Di muka bumi ini, hampir semua negara berdosa dalam urusan polusi plastik. Akan tetapi, ada sejumlah entitas yang bertanggung jawab lebih besar dari yang lain. Berdasarkan sebuah penelitian yang diterbitkan di Science Advances, lima perusahaan—Coca-Cola, PepsiCo, Nestlé, Danone, dan Altria—berkontribusi terhadap hampir seperempat sampah plastik bermerek yang ditemukan di lingkungan. Perusahaan-perusahaan tersebut sangat bergantung pada kemasan plastik sekali pakai yang sulit didaur ulang dan sering kali berakhir sebagai polutan.

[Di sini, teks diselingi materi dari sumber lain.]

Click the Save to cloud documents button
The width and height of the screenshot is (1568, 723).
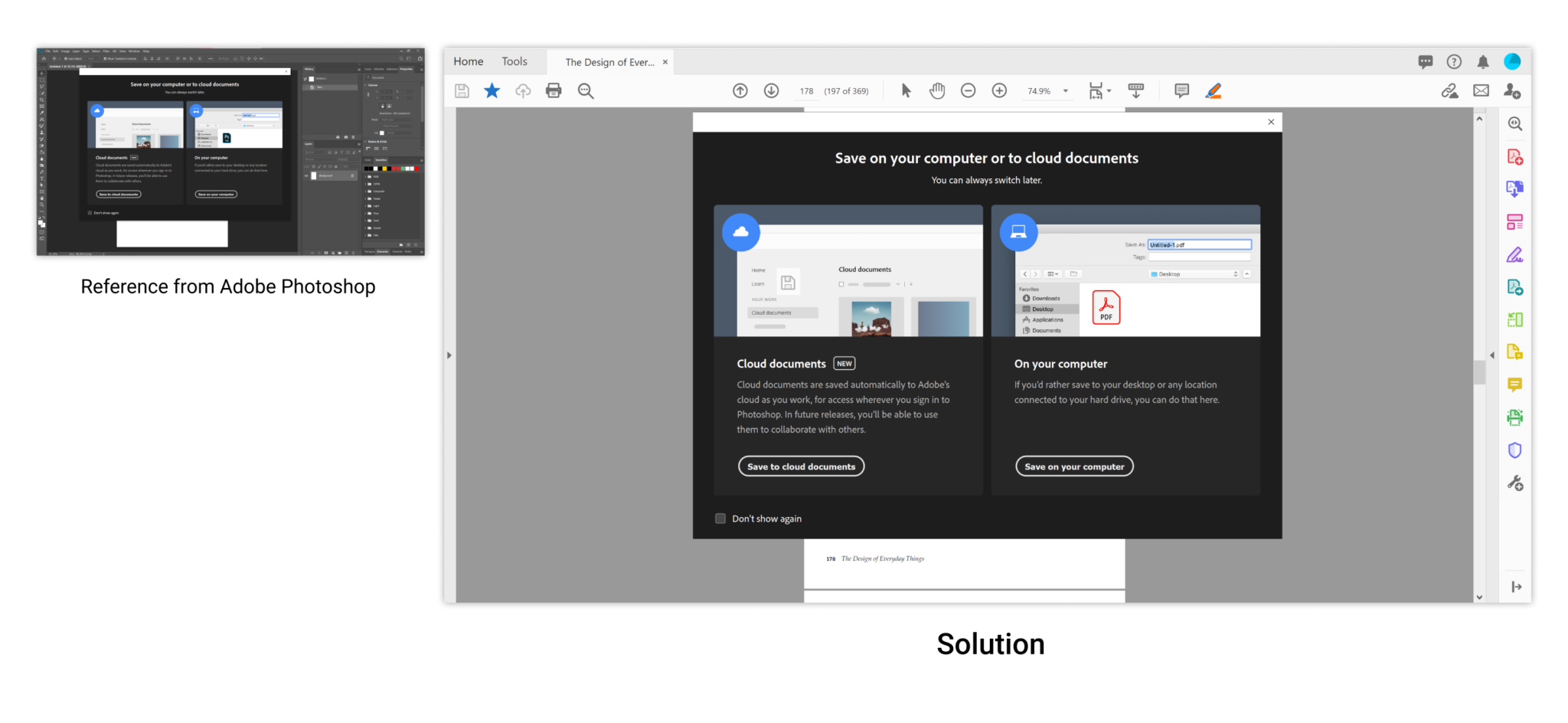click(801, 466)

Adapun negara-negara dengan pendapatan tinggi, seperti Amerika Serikat, menghasilkan sampah plastik terbanyak per kapita, setidaknya hampir dua kali lipat lebih banyak dibandingkan negara di urutan kedua. Negara-negara ini juga sering mengirimkan sampah plastik mereka ke negara-negara berkembang, terutama di Asia, yang sistem pengelolaan sampahnya tidak memadai. Pada 2018, larangan impor sampah plastik yang diberlakukan Tiongkok sekaligus mengekspos dosa negara-negara kaya yang melempar beban lingkungannya kepada negara-negara miskin.

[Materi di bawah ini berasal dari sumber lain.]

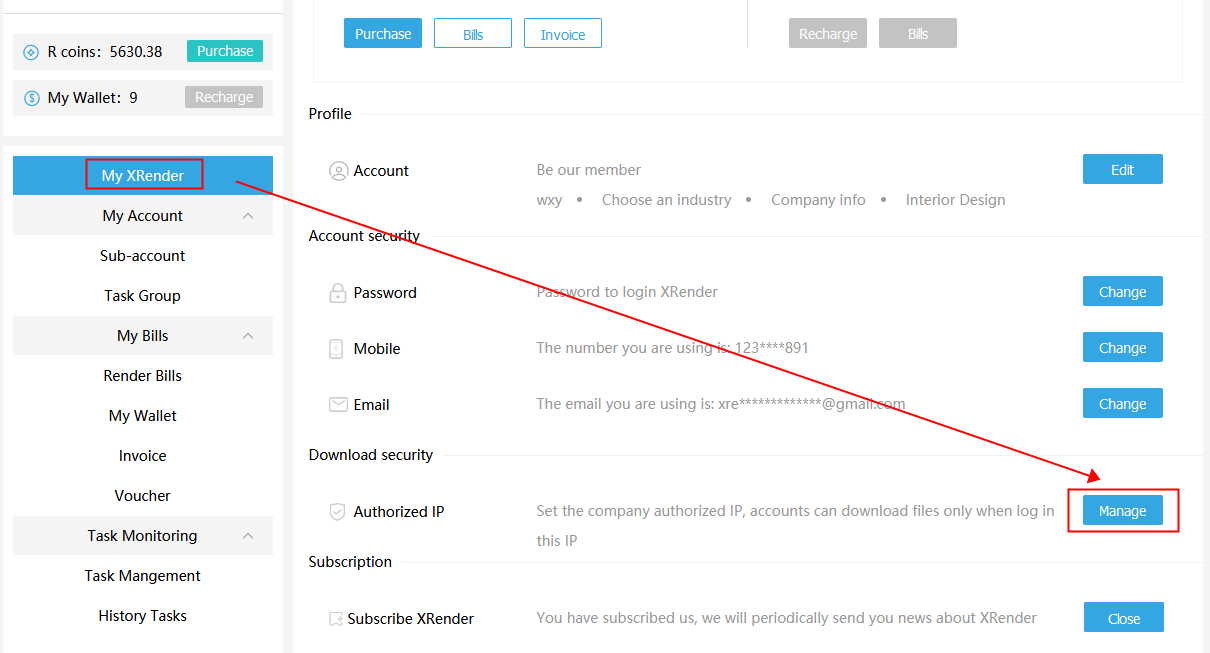Click the teal Purchase button beside R coins
The image size is (1210, 653).
click(x=225, y=51)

Indonesia, menurut penelitian yang sama, termasuk ke dalam salah satu pendosa terbesar. Dalam daftar 10 perusahaan dengan polusi plastik terbesar, ada nama Wings, Mayora Indah, dan Salim Group, yang tak lain berasal dari Indonesia. Ini belum termasuk perusahaan-perusahaan asing macam Coca Cola, Nestlé, Danone, dan British American Tobacco, yang juga beraktivitas secara masif di tanah air.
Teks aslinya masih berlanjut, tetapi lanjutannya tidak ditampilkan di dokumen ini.